#### Given instruction 1
Write out the passage on Snap's earnings word for word, everything from "How can the" down to "all this money?".

#### Excerpted text

◇ ◇ ◇

How can the media be so gullible – and pliable? I don’t know either.
When Snap reported “earnings” this week – in quotes because it was its biggest loss ever – media headlines were euphoric, from TechCrunch (“Snap shares skyrocket on first earnings beat with revived user growth”) to The Wall Street Journal (“Snap Climbs Back Above IPO Price After ‘Shocker’ Earnings”).
The theory was that Snap had reported “better-than-expected earnings.” Thanks to these headlines, over February 7 and 8, Snap shares skyrocketed 48% to $20.75, though they have fallen off somewhat since then.
So here are some modest suggestions as to what the headlines should have been, based on Snap’s “earnings” report:
Snap losses surge 106% to $350 million in Q4, and 570% to $3.4 billion for the year, the most ever.
Snap lost more money than it generates in revenues; what is it doing with all this money?
Snap burned $820 million in cash in 2017, but still sits on $2 billion from investors and can keep going at this cash-burn rate through 2019, so no problem.
Snap Q4 loss soars to $350 million, on $286 million in revenues. Stop and think about that for a moment.
Losses are ballooning faster than revenues, and from a larger base, which is the road to financial perdition, but no problem for analysts.

◇ ◇ ◇

#### Given instruction 2
In the rows, edit everything from the line containing "Given: Click the Sign In button" down to the end of the rows by changing "Sign In" to "Log In". Leave the pictures out.

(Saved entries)
◇ ◇ ◇

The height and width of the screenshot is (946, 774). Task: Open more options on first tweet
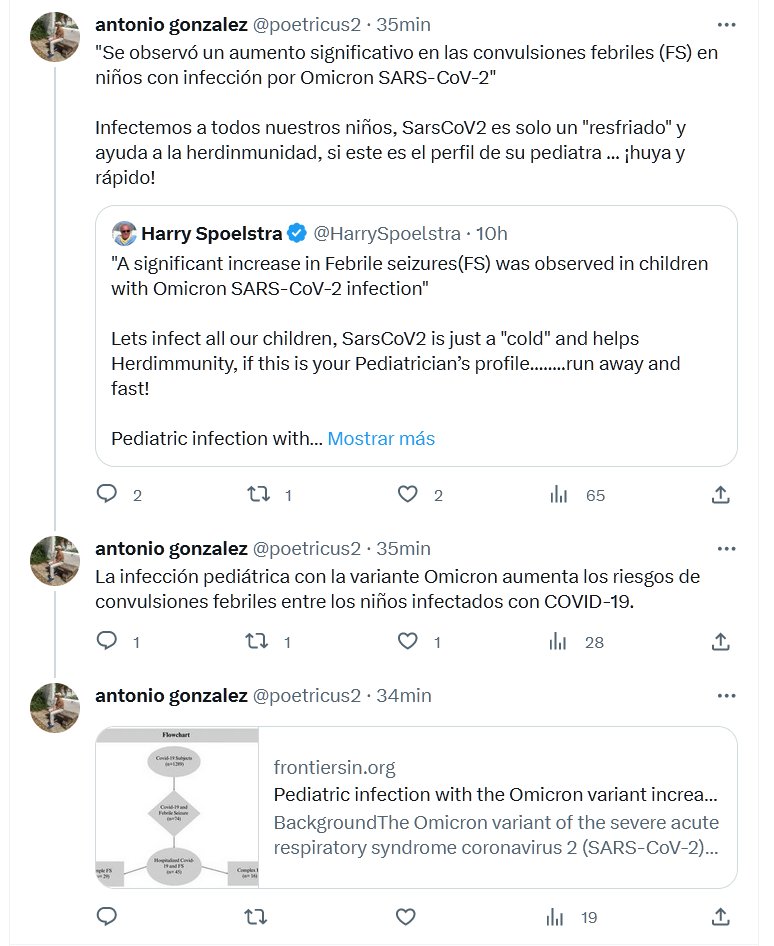click(x=729, y=23)
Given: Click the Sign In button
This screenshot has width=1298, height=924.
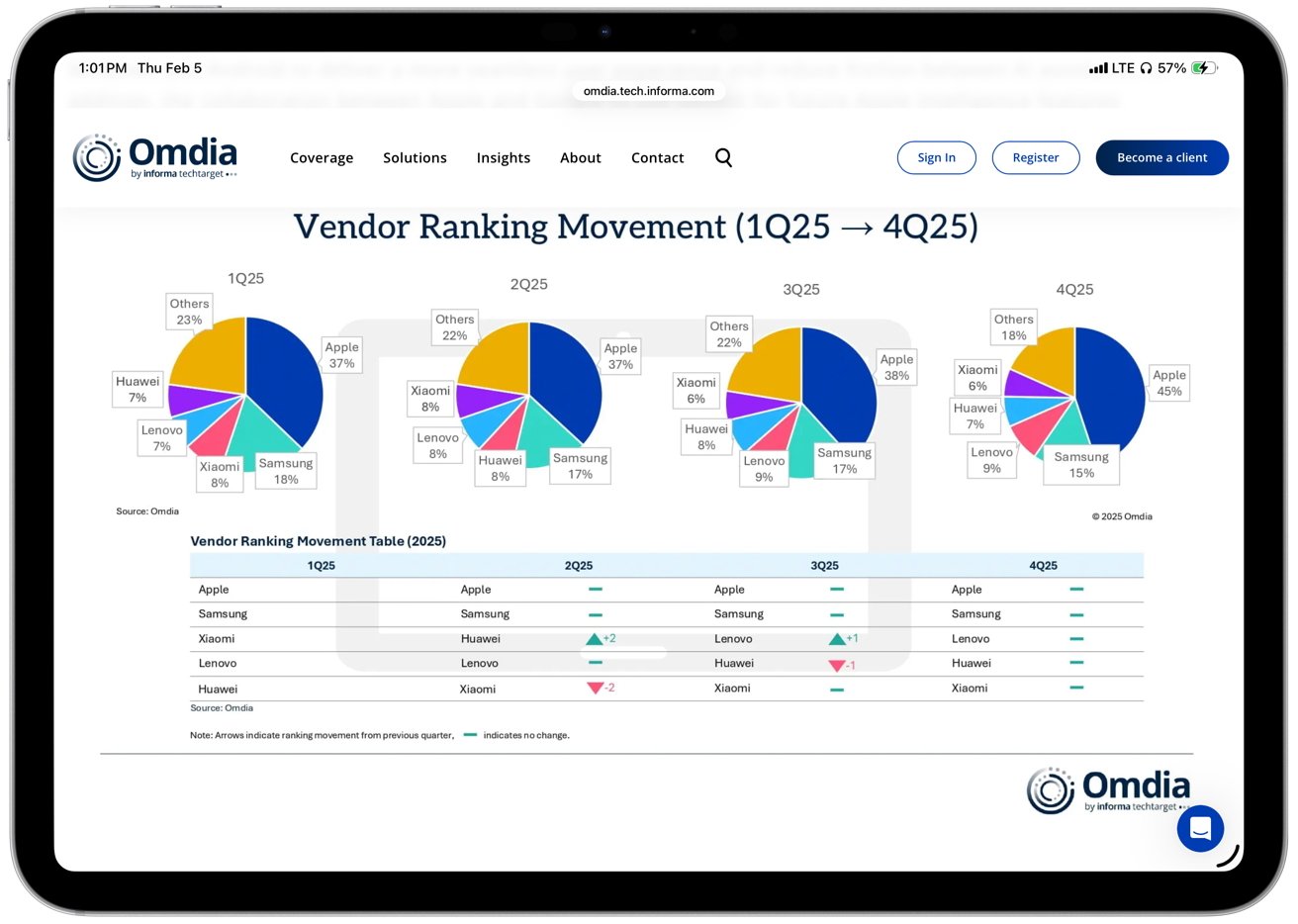Looking at the screenshot, I should [x=936, y=157].
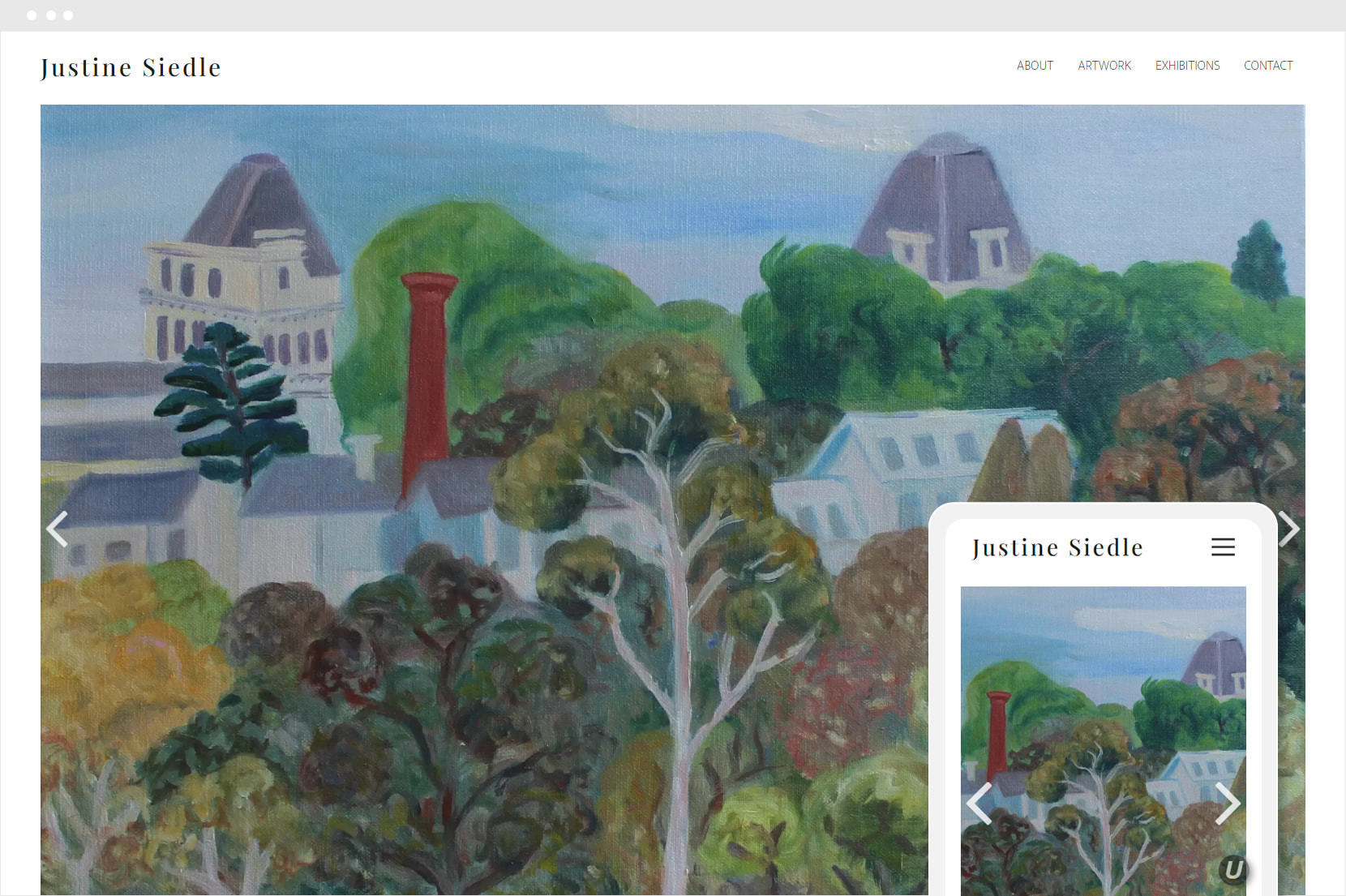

◇ ◇ ◇

#### Task result 1
How can the media be so gullible – and pliable? I don’t know either.
When Snap reported “earnings” this week – in quotes because it was its biggest loss ever – media headlines were euphoric, from TechCrunch (“Snap shares skyrocket on first earnings beat with revived user growth”) to The Wall Street Journal (“Snap Climbs Back Above IPO Price After ‘Shocker’ Earnings”).
The theory was that Snap had reported “better-than-expected earnings.” Thanks to these headlines, over February 7 and 8, Snap shares skyrocketed 48% to $20.75, though they have fallen off somewhat since then.
So here are some modest suggestions as to what the headlines should have been, based on Snap’s “earnings” report:
Snap losses surge 106% to $350 million in Q4, and 570% to $3.4 billion for the year, the most ever.
Snap lost more money than it generates in revenues; what is it doing with all this money?

#### Task result 2
Given: Click the Log In button
This screenshot has width=1298, height=924.
Looking at the screenshot, I should [x=936, y=157].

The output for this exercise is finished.